The Pomodoro technique is a really simple method, yet unexpectedly effective. I was over the moon when I started using it, it changed my professional life dramatically. It’s developed in the 80s though, so many people know about it, but it was brand new for me, so I think it’s worth sharing it one more time in the second decade of the 21st century.
How it works
The technique is pretty straightforward. You decide what task you’re going to do within the next 25 minutes, set a timer for that period, focus on your task at hand, and once the timer rings you draw a tomato (Pomodoro) on a piece of paper (or just a checkmark, or cross, or whatever you want). After that, you take a 5-minute break and then start over.
Four pomodoros form a set, and when you’ve got a set, you take a 30-minute break instead of a 5-minute one.
During these breaks, you don’t have to work at all. Surf the web, text your friends, go for a stroll, do whatever you want (make sure you don’t break any law). But when your timer is running, focus on your work and avoid interruptions as much as possible.

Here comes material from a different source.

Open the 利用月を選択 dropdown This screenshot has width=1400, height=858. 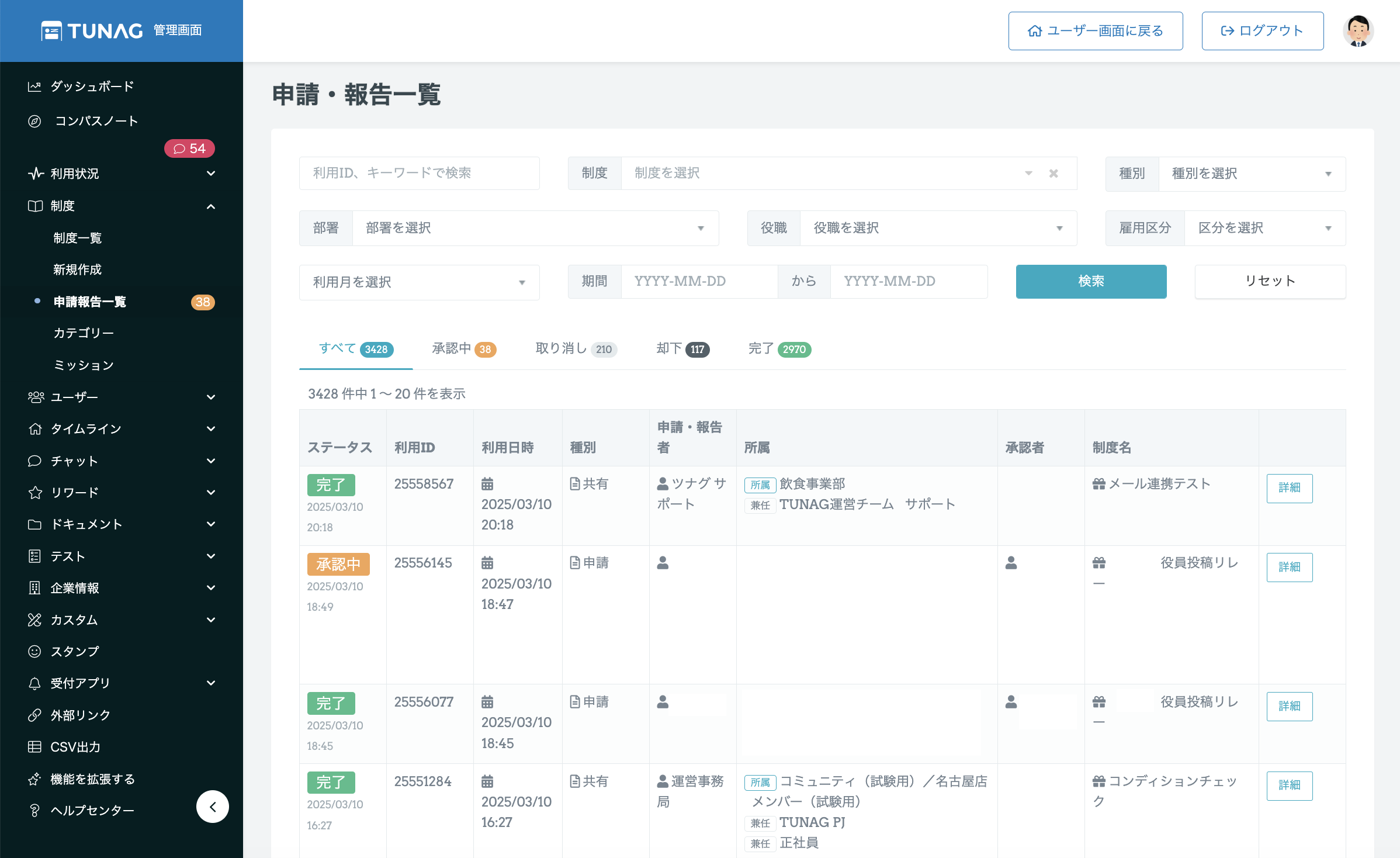[419, 282]
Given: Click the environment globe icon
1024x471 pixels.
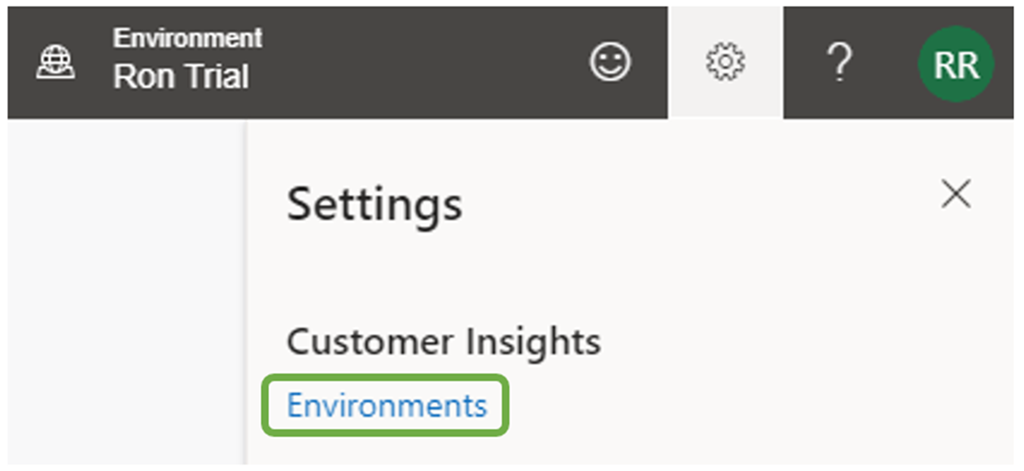Looking at the screenshot, I should [49, 63].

So, your periods of work and breaks look like that:
If you finish your task earlier than in 25 minutes, then the initial idea of the technique is to add a Pomodoro and stop working. But, to make it even simpler, I just go to the next task and basically just work during these 25-minute periods without interruption no matter how many tasks I close within one Pomodoro.
And, of course, you can adjust all these periods to make it work for you. Your longer breaks can be just 15 minutes, and shorter ones — 3 or 10 minutes. Doesn’t matter, the main thing is to make it work for you personally.
It really helps
I have to confess, there are some days when I just don’t feel like working at all. And I used to constantly find excuses to not work at all, I would check my mail, surf the Internet, check my social media, do anything but work.
But now, I know that I’ll be able to do all these nice things, such as watching YouTube or checking Instagram, later when I have my 5- or 30-minute break, so I can focus on my work, even if I don’t want to. And, surprisingly, there are fewer and fewer days when I want to procrastinate, and most of the time I feel that I’m at my peak performance.
It’s a great way to be productive!
I had concerns if these short breaks would interfere with my flow of thoughts and prevent from finding solutions and achieving results since it looked that it was hard to be focused when I had to be interrupted two times an hour.
But the opposite is true.
Whenever I have a complex task and it’s hard to find a solution, I’m trying to address the issue within 25 minutes and if I fail, I stand up, stretch my legs, walk a bit and a solution pops up in my mind automatically. And if it doesn’t, at least I think from a different perspective and can find different approaches on how to do what I want to do. It’s a great way to unplug, and, after a while, start thinking fresh and find a solution.
Now, no longer do I have these terrible times when, as a developer, I’m stuck for hours on end trying to find a small bug in code.
Also worth mentioning that that method can help with maintaining wellness. I let my eyes have breaks during work hours and it helps a lot. Also, I walk around the office every half an hour and it seems vital considering the sedentary lifestyle. I even no longer experience carpal tunnel syndrome, since I remember to exercise my hands.
As you can see, there are so many benefits of that technique and not each of them is related to time management. Thus, if you have the difficulties mentioned above, maybe you should try the Pomodoro technique and realize if it’s of any good for you.
P.S. There is a bunch of different apps that can run timers for you specifically according to the Pomodoro technique and notify you when it’s time to take a break or start working, so it’s simple to start using this method with no effort.